Subject to approval by the Annual General Meeting, the shareholders are to participate in this via an increased dividend of €7.25 (7.00) per share. In addition, Munich Re announced another share buy-back: shares with a volume of up to €1bn are again to be repurchased before the Annual General Meeting in 2015.
“The result for 2013 is an indication of how we have positioned ourselves competitively – we have strategically prepared Munich Re for foreseeable challenges which we can now tackle from a position of strength,” said Nikolaus von Bomhard, CEO. These challenges included the lingering low-interest-rate environment, increasing competition in reinsurance, and changes in demand from clients in primary insurance.
“We have done our homework in recent years. Our capital base is more than solid, in reinsurance we are committed to solution-finding competence, and in primary insurance we are bringing a visionary concept to the German market with our new generation of life insurance products. We want our shareholders to participate in Munich Re’s success. The Board of Management and Supervisory Board will thus propose to the Annual General Meeting to increase the dividend to €7.25 per share," said von Bomhard.

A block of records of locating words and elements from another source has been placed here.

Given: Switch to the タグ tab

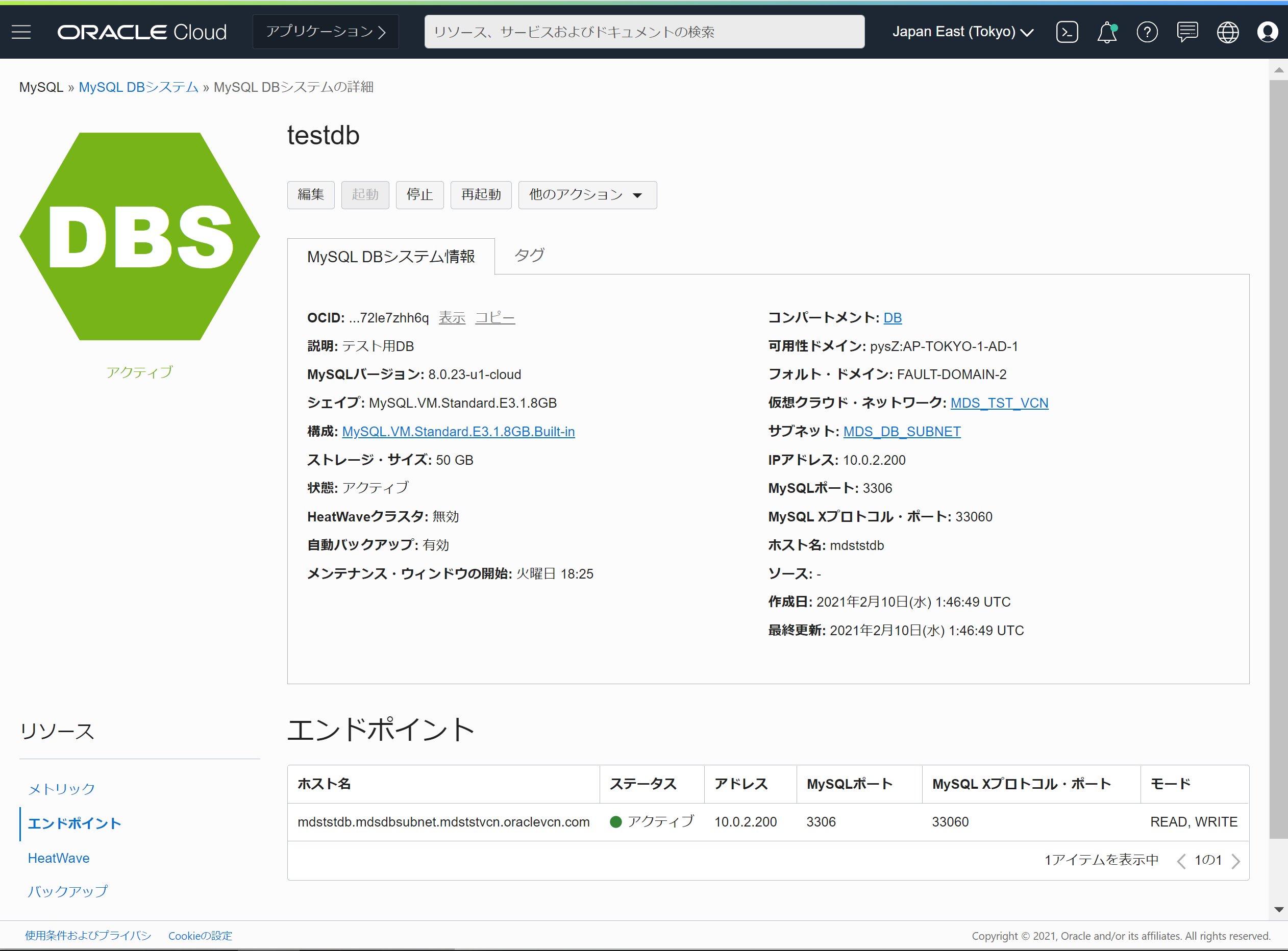Looking at the screenshot, I should pos(529,255).
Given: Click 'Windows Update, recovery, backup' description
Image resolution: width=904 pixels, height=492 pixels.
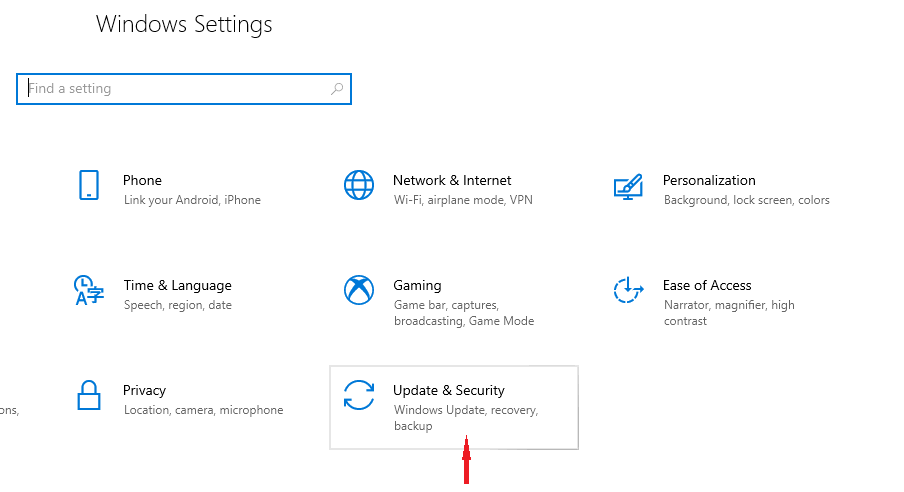Looking at the screenshot, I should coord(465,418).
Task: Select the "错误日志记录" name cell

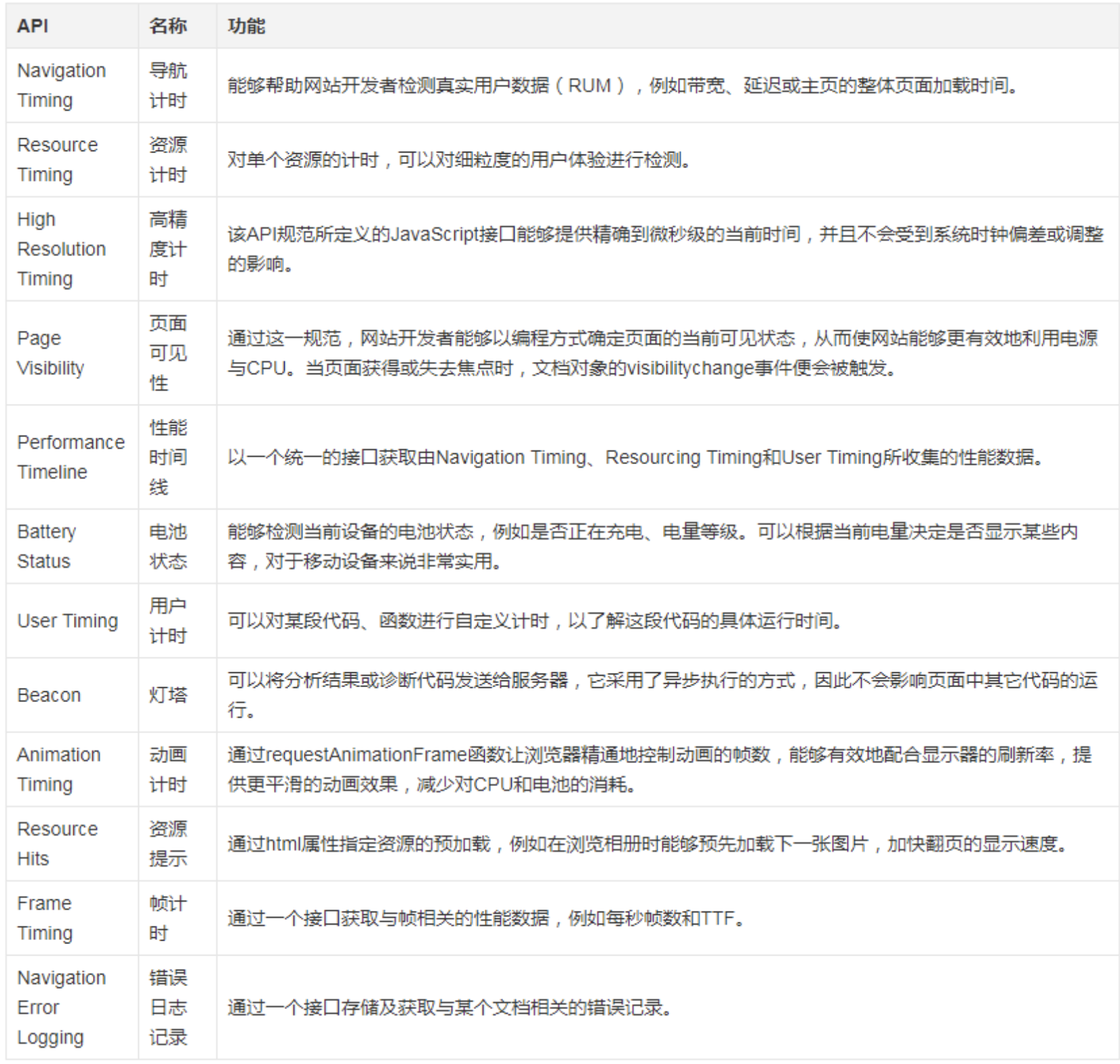Action: click(x=167, y=1007)
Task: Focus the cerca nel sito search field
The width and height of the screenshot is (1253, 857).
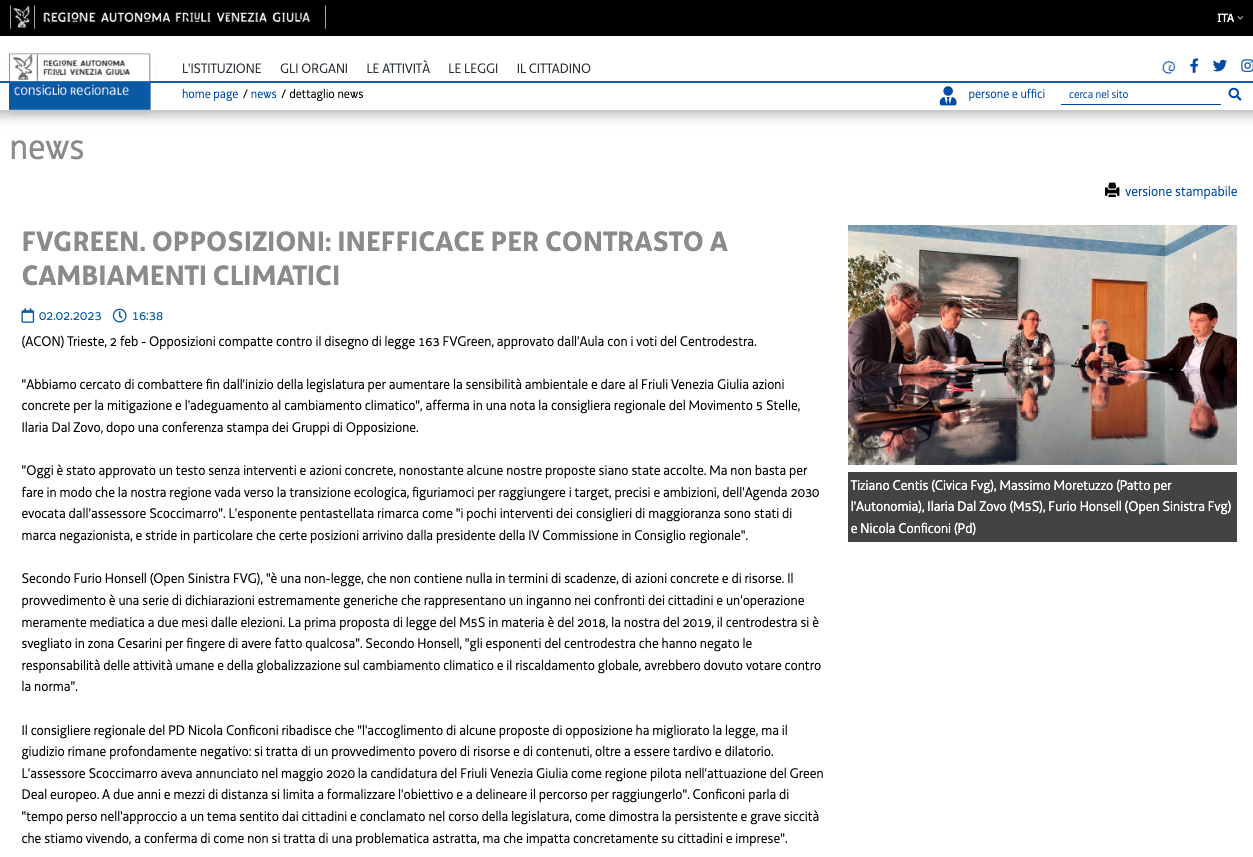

“We are aiming for a consolidated result of €3bn in 2014,” he said. This is an ambitious objective, he indicated, given the parameters: Munich Re is reckoning in particular with a continuation of the low interest-rate levels in 2014 and hence with somewhat lower regular income from investments. In addition, a normal tax burden is expected again for 2014, after Munich Re posted a very low effective tax rate in 2013 due to the recalculation of tax for prior years and the utilisation of loss carry-forwards. “The quality of our core business allows us to formulate this ambitious result target,” said von Bomhard.
Munich Re has announced a further share buy-back programme: before the Annual General Meeting on 23 April 2015, shares with a volume of up to €1bn are to be repurchased. The buy-back is conditional on no major upheavals occurring on the capital markets or in underwriting business. On the basis of the current share price, the buy-back would involve around 6.6 million shares or approximately 3.7% of the share capital. “With this share buy-back, we are again paying out currently unneeded earned capital to shareholders,” said von Bomhard. “Our good capitalisation enables us to continue taking selective advantage of opportunities for profitable growth in individual regions and classes of business. At the same time, it supports the discipline which is so important to us when underwriting risks,” he added. The currently ongoing buy-back is to be concluded by the Annual General Meeting on 30 April 2014; to date, around 5.2 million shares worth approximately €810m have been bought back. Since November 2006, Munich Re has thus carried out share buy-backs with a total volume of €6.8bn, according to Munich Re.